[Stored items from a collection]
= Beginning of Section =
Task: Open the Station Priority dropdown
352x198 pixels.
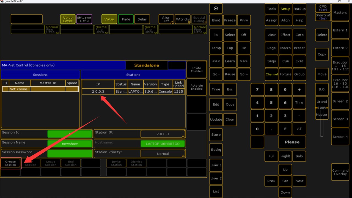Action: click(x=163, y=154)
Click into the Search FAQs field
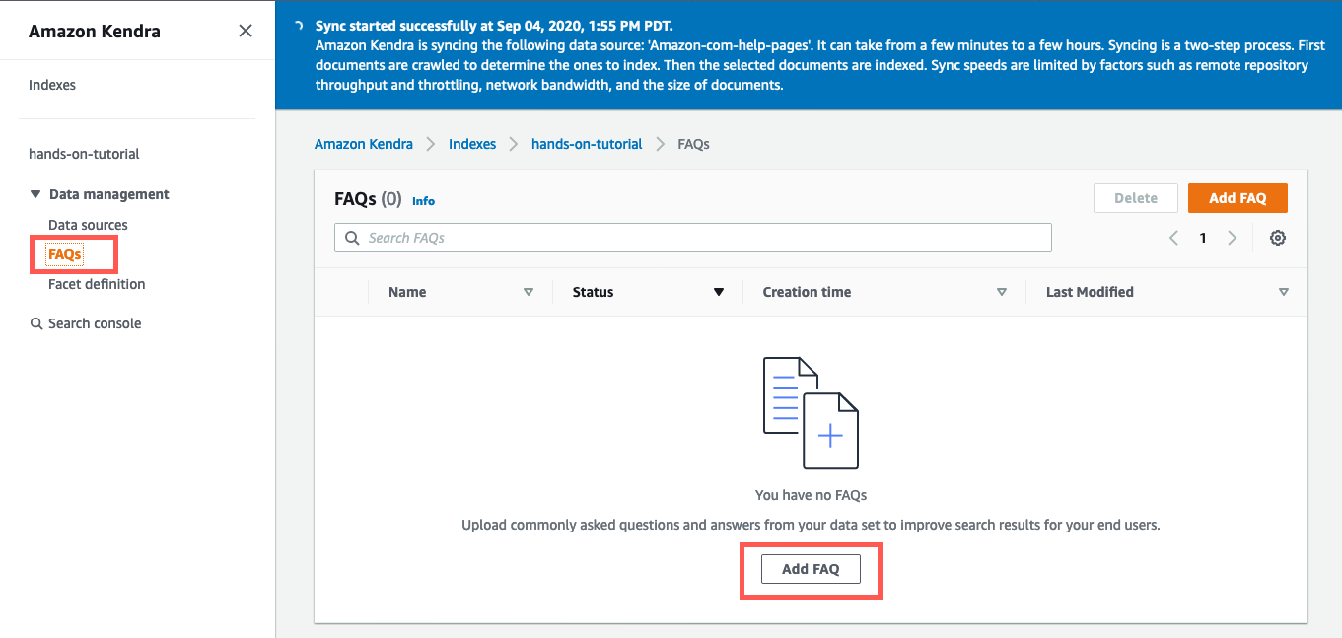 click(x=705, y=238)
= End of Section =
● **EXERCISE DESCRIPTION**: The records above need retyping in full. Omit the pictures, and change nothing else.

● **ANSWER TO THIS EXERCISE**:
Task: Open the Station Priority dropdown
352x198 pixels.
Action: click(x=163, y=154)
Click into the Search FAQs field
 click(x=705, y=238)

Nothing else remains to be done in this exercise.